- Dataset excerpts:
------------------------

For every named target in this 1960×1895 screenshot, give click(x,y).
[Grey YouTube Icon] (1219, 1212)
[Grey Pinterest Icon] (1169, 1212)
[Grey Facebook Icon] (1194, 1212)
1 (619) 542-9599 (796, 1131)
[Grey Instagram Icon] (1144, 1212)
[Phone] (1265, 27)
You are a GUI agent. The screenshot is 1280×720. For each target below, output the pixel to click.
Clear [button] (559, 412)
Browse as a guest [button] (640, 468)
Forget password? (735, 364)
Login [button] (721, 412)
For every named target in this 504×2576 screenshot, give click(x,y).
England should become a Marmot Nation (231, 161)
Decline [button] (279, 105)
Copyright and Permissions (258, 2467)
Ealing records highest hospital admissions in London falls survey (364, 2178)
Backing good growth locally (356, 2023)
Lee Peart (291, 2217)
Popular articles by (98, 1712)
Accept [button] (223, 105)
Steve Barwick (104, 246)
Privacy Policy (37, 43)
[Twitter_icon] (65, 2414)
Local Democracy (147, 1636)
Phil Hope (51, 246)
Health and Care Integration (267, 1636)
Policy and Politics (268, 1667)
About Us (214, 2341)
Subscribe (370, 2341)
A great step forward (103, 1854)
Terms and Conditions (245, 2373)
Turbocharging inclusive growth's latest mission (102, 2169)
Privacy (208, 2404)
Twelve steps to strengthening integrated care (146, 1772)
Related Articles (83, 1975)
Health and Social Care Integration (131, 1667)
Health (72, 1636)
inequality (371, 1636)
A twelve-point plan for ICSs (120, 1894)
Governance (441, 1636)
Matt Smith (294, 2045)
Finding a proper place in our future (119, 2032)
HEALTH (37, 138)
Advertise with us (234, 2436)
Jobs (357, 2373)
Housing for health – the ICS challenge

------------------------

- WHAT IS NEEDED:
Retype the records exactly.

- WRITTEN SOLUTION:
For every named target in this 1960×1895 screenshot, give click(x,y).
[Grey YouTube Icon] (1219, 1212)
[Grey Pinterest Icon] (1169, 1212)
[Grey Facebook Icon] (1194, 1212)
1 (619) 542-9599 (796, 1131)
[Grey Instagram Icon] (1144, 1212)
[Phone] (1265, 27)
You are a GUI agent. The screenshot is 1280×720. For each target below, output the pixel to click.
Clear [button] (559, 412)
Browse as a guest [button] (640, 468)
Forget password? (735, 364)
Login [button] (721, 412)
For every named target in this 504×2576 screenshot, give click(x,y).
England should become a Marmot Nation (231, 161)
Decline [button] (279, 105)
Copyright and Permissions (258, 2467)
Ealing records highest hospital admissions in London falls survey (364, 2178)
Backing good growth locally (356, 2023)
Lee Peart (291, 2217)
Popular articles by (98, 1712)
Accept [button] (223, 105)
Steve Barwick (104, 246)
Privacy Policy (37, 43)
[Twitter_icon] (65, 2414)
Local Democracy (147, 1636)
Phil Hope (51, 246)
Health and Care Integration (267, 1636)
Policy and Politics (268, 1667)
About Us (214, 2341)
Subscribe (370, 2341)
A great step forward (103, 1854)
Terms and Conditions (245, 2373)
Turbocharging inclusive growth's latest mission (102, 2169)
Privacy (208, 2404)
Twelve steps to strengthening integrated care (146, 1772)
Related Articles (83, 1975)
Health and Social Care Integration (131, 1667)
Health (72, 1636)
inequality (371, 1636)
A twelve-point plan for ICSs (120, 1894)
Governance (441, 1636)
Matt Smith (294, 2045)
Finding a proper place in our future (119, 2032)
HEALTH (37, 138)
Advertise with us (234, 2436)
Jobs (357, 2373)
Housing for health – the ICS challenge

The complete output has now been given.